Benedict will be interred in a tomb in the Vatican Grottoes beneath the basilica where John Paul II’s body lay before being moved for his beatification in 2011.
The Polish pontiff was made a saint in 2014.
In a private ceremony after Thursday’s funeral, Benedict’s coffin was tied with a red ribbon and placed in a zinc coffin, before being sealed and put inside a wood casket, according to the Vatican.
Coins and medals minted during his papacy and a written text describing his pontificate, sealed in a metal cylinder, were placed alongside his body.
– Paying homage –
Born Joseph Ratzinger, the ex-pope had not been a head of state for a decade, but world leaders including German Chancellor Olaf Scholz and Italian Prime Minister Giorgia Meloni were among those in attendance.
Hong Kong Cardinal Joseph Zen, 90, also attended after being granted permission by a court to travel following his arrest last year under the city’s national security law.
An estimated 50,000 people were in St Peter’s Square for the funeral, according to police, many of them having queued up since dawn in thick fog to bid farewell.
“Benedict is a bit like my father, so I had to pay homage to him,” said Cristina Grisanti, a 59-year-old from Milan, who hailed the former pope’s “purity, his candour, his mildness”.
An estimated 195,000 people had already paid their respects earlier in the week when the body lay in state at the basilica.
Many Germans — some in lederhosen — were in the crowd on Thursday as church bells rang out across Benedict’s native Germany at the funeral’s culmination.
“We owe him so much. We want to show that we stand behind him,” said Benedikt Rothweiler, 34, who came from Aachen with his family.
“He always accepted everything the way God wants it. This is a good example for us humans.”
– Two popes –
Benedict was a brilliant theologian but a divisive figure who alienated many Catholics with his staunch defence of conservative doctrine on issues such as abortion.
His eight years as head of the worldwide Catholic Church was also marked by crises, from in-fighting within the Vatican to the global scandal of clerical sex abuse and its cover-up.
When he quit, Benedict said he no longer had the “strength of mind and body” necessary for the task, retiring to a quiet life in a monastery in the Vatican gardens.
His death brought an end to an unprecedented situation of having two “men in white” — he and Francis — living in the tiny city-state.
He and Francis, an Argentine Jesuit, were said to get on well, but Benedict’s later interventions meant he stayed a standard-bearer for conservative Catholics who did not like his successor’s more liberal stance.
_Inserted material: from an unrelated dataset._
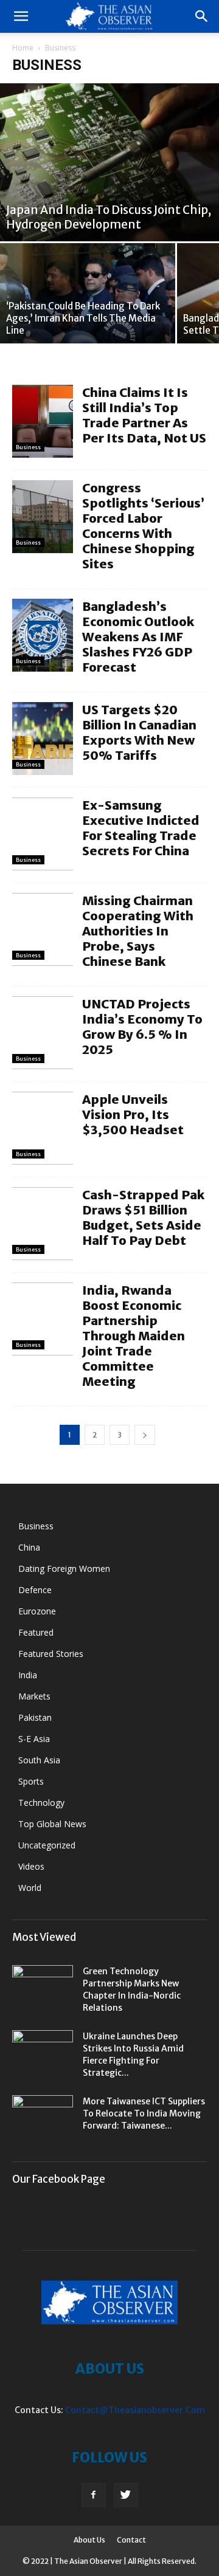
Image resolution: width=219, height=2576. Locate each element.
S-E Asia (34, 1738)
The last time a pope presided over the funeral of his predecessor was in 1802, when Pius VII led the ceremony for Pius VI.
Pius VI died in 1799 in exile, a prisoner of France, and was buried in Valence. His successor had his remains exhumed and brought back for a papal funeral at St Peter’s.
– European royals –
Beyond St Peter’s, many of the world’s 1.3 billion Catholics had been expected to follow the funeral proceedings on television and the radio.
In the majority Catholic Philippines, churches held requiem masses for the former pontiff, including at Malolos Cathedral near the capital Manila.
“This is an unexplainable feeling to witness this,” said Cherry Castro, 67.
Portugal declared a national day of mourning on Thursday, while in Italy, flags were flown at half-mast on public buildings.
The only official delegations were from Germany and Italy.
But other dignitaries, including Belgian and Spanish royals, the presidents of Lithuania, Poland, Portugal, Hungary, Slovenia and Togo, and the premiers of the Czech Republic, Gabon and Slovakia among others attended in a personal capacity.